Sydney Fringe Festival expands to Liverpool and Parramatta

by | Oct 3, 2018 | Off Campus

The recent addition of western Sydney hubs to the Sydney Fringe Festival, through partnering with Liverpool and Parramatta City Councils, has emphasised the importance and potential of Sydney’s west for young creative-minded people.

“It’s about building a festival that suits your city.” Kerri Glasscock has a lot to crow about. As festival director and chief executive officer for the Sydney Fringe Festival over the past five years, she’s overseen its transformation from a collection of sporadic events marketed together into the largest independent arts festival in the state. This year has seen the biggest, most ambitious program to date and audiences have responded in kind.

This success in part comes from an honest self-acknowledgement. Sydney is not Adelaide or Edinburgh, where a range of international creatives can successfully monopolise a city small enough to be traversed on foot. Sydney Fringe, by odd contrast, is a markedly local affair. 80 to 90 per cent of the acts performing throughout September are based here. Artistic hubs are established across different locations including Chippendale, Darlinghurst and Kings Cross.

Starting in 2017, the move to bring Sydney Fringe Festival to the western suburbs was part of recognising the barriers for performers who don’t live in the inner city. “Instead of expecting artists to come into the city to perform, we should enable and empower western Sydney artists to perform on their own home turf,” Ms Glasscock said.

“While Sydney Fringe Festival started in the CBD and the Inner West, we are Sydney’s Fringe Festival. We aren’t the inner city Fringe Festival. There is so much more to our city than the ten-kilometre radius around the CBD,” she added.

Every Friday throughout September, the Parramatta CBD has hosted a range of western Sydney artists. These have included Serwah Attafuah who is most well-known as the guitarist from the uncompromising Aboriginal metal band DISPOSSESSED, along with the Hills District DJs from the Bodega Collective and the scrappy Aussie hip-hop duo Slim Set.

In Liverpool, the Fringe has taken over Northumberland Arcade and the Macquarie Bistro for six nights from September 20-22 and September 27-29. The lineup has been curated by Nisrine Amine, a co-founder of the Parramatta Actors Centre. It only took her two days to fill the program, after drawing on her existing network in the local community. It’s fair to say they’ve provided, with excellent acts performing including comedians Lauren Bonner and Kevin Jin, indie roots singer-songwriter Theodore Kidd, and slam poets Elliot York Cameron and Emily Crocker.

Cultivating the local artistic community in Sydney’s west is seen as part of broadening the conversation of keeping creative minded people in Sydney. Ms Glasscock has been at the forefront of working with regulators and politicians, advocating year-round for the local creative scene. She openly acknowledges that life for a young creative trying to cut their teeth in Sydney is incredibly difficult, due in part to high commercial and residential rents, and the overall cost of living.
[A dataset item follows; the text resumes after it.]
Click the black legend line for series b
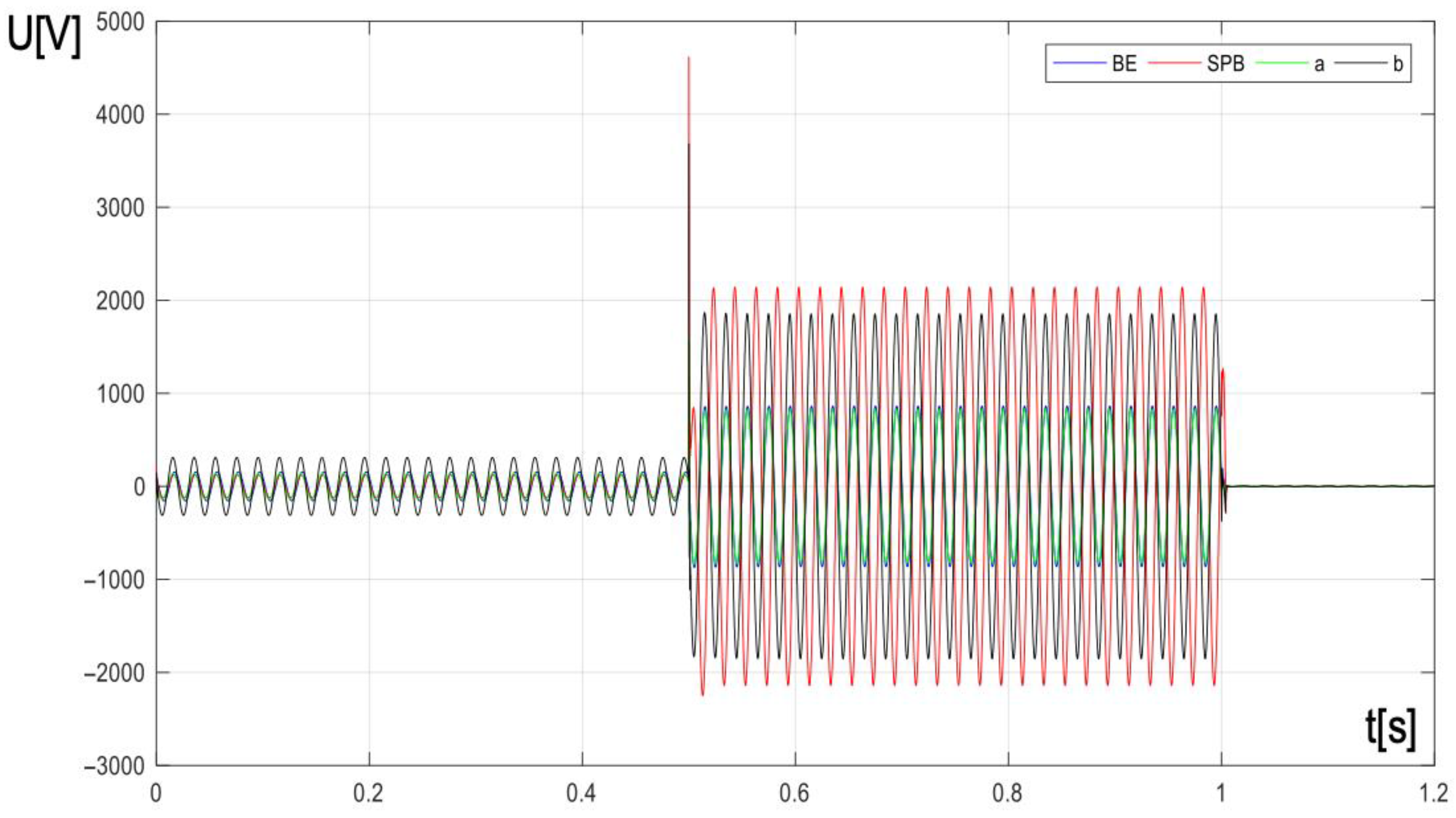1456x818 pixels. 1361,63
Part of changing this, she says, is seeing the potential in Sydney’s west. “Liverpool is fantastic. It has more affordable housing, more affordable commercial leaseholds and a supportive council that wants to activate their community.”

Ms Amine agrees, and argues that breaking down the imagined border between inner and greater Sydney is an important part of continuing to build a creative community. “First, you have to strengthen the community itself by encouraging and empowering young creatives. The second step is integration, instead of seeing western Sydney as separate. If events like this keep being a novelty, then it won’t become part of the norm,” she said.

“I don’t want people coming out to the Liverpool Hub to think anything different to if they were leaving a venue in the Cross or in Surry Hills. I just want them to come and watch the way they’d watch any other show.”

Ms Glasscock’s tenure as Festival Director ends in 2019. Despite her realistic attitude to the challenges of pursuing a creative career in Sydney compared to other capital cities, she retains a unabashed passion for the potential of the city.

“What’s great about Sydney is that we have so many people from different places. The largest portion of our population in greater Sydney weren’t born here. They come from regional, inter-state, overseas, different places. That’s what makes this city so exciting,” said Ms Glasscock.

“Yes, people come to Sydney to take a photo of the Opera House or the Harbour Bridge, but they want a Sydney experience that comes from all the culture that bubbles underneath. They want to find those secret spaces, see local stories and hear local voices. That’s the real potential of Sydney.”